Если бы не Скотт, у нас бы ничего не вышло. Когда я позвонил, чтобы заказать билеты на Лондонский глаз, выяснилось, что в Рождество аттракцион закрыт, а на следующий день все билеты уже раскуплены. Я объяснил оператору, что Джек тяжело болен, умолял ее переговорить с менеджером, что она и сделала, однако это ни к чему не привело. «Мне очень жаль, но мы ничем не можем вам помочь», – сказала она.
И тогда я позвонил Скотту.

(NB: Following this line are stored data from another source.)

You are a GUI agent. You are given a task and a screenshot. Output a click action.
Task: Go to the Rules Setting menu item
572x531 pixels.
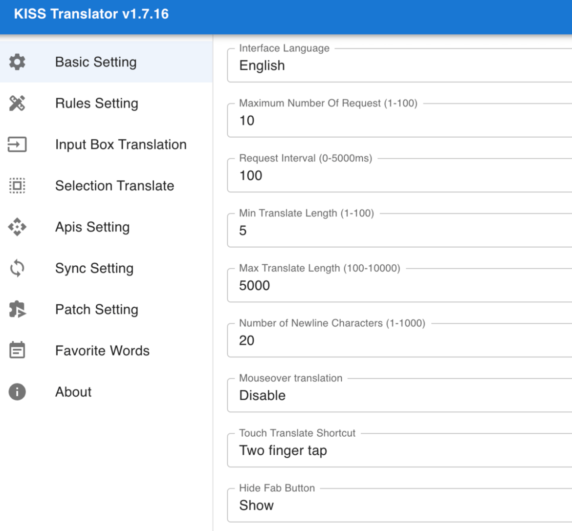point(97,103)
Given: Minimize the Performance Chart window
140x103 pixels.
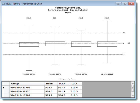Looking at the screenshot, I should point(118,4).
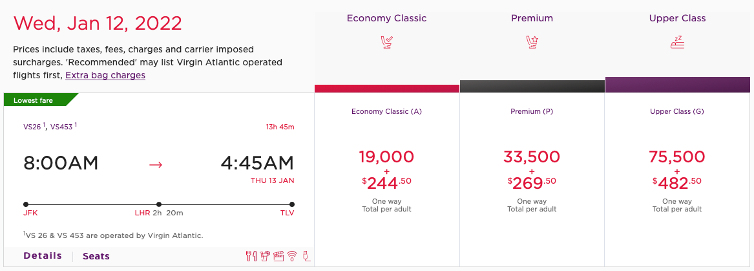This screenshot has width=754, height=271.
Task: Click the meal cutlery amenity icon
Action: pos(251,256)
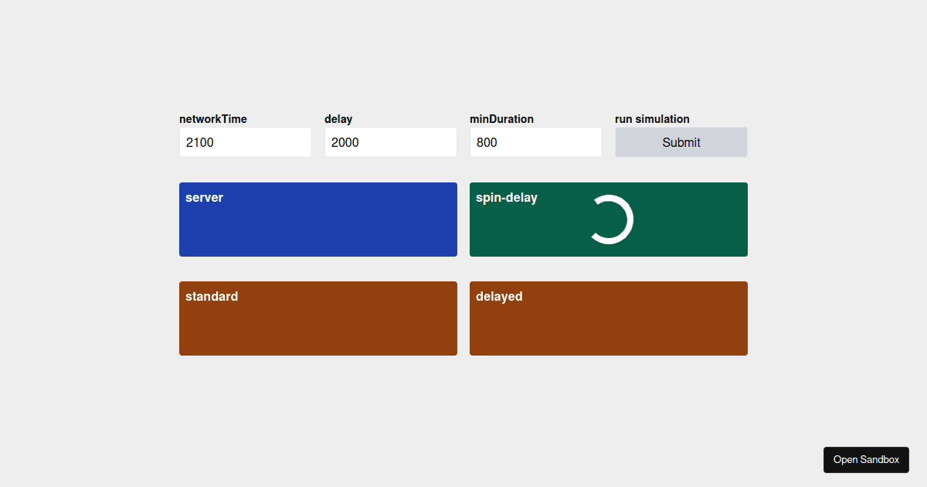Click the delay field label

point(338,118)
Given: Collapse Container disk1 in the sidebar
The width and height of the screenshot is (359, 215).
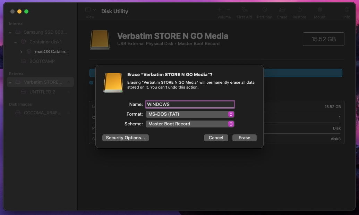Looking at the screenshot, I should pos(15,42).
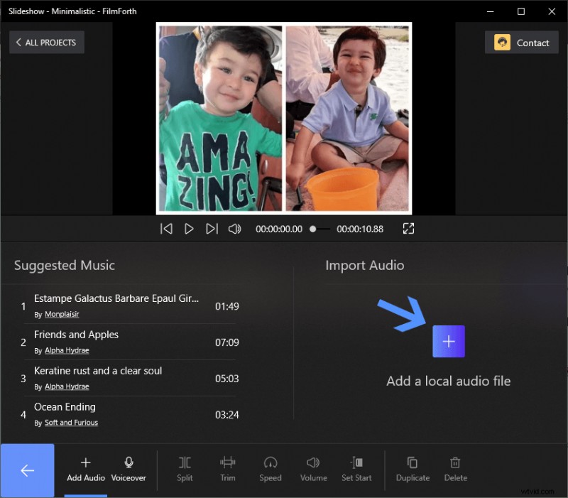The height and width of the screenshot is (498, 568).
Task: Play the slideshow preview
Action: click(188, 229)
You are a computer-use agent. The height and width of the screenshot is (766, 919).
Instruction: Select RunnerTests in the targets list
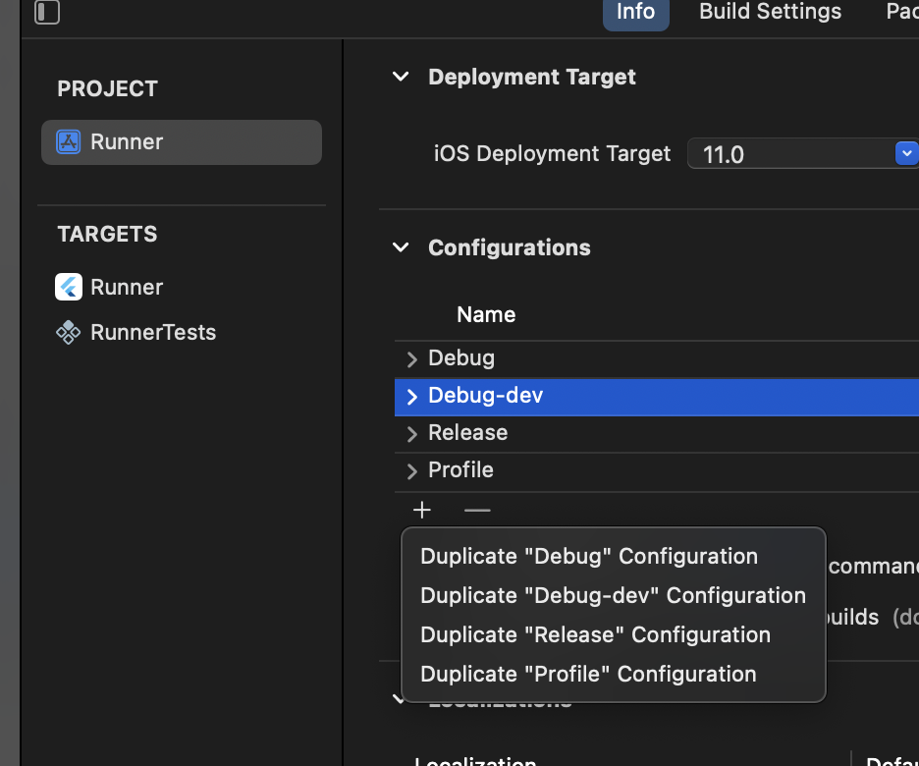tap(152, 332)
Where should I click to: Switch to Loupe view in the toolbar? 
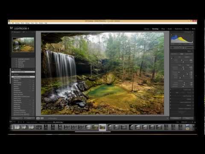pyautogui.click(x=38, y=118)
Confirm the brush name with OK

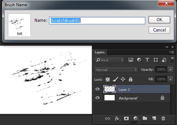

В последнее время мы общались всего пару раз, и то – только по СМС. Еще было письмо от него, когда я уехал в Прагу, но на этом все. «Я с тобой, приятель, – постоянно говорил он, – если я могу что-то для тебя сделать – ты только дай знать». И я дал ему знать.
«Помнишь, ты хвастался, что знаешь всех СЕО в округе, Скотт? – спросил я его. – Если так, прошу, помоги, потому что времени у нас почти не осталось».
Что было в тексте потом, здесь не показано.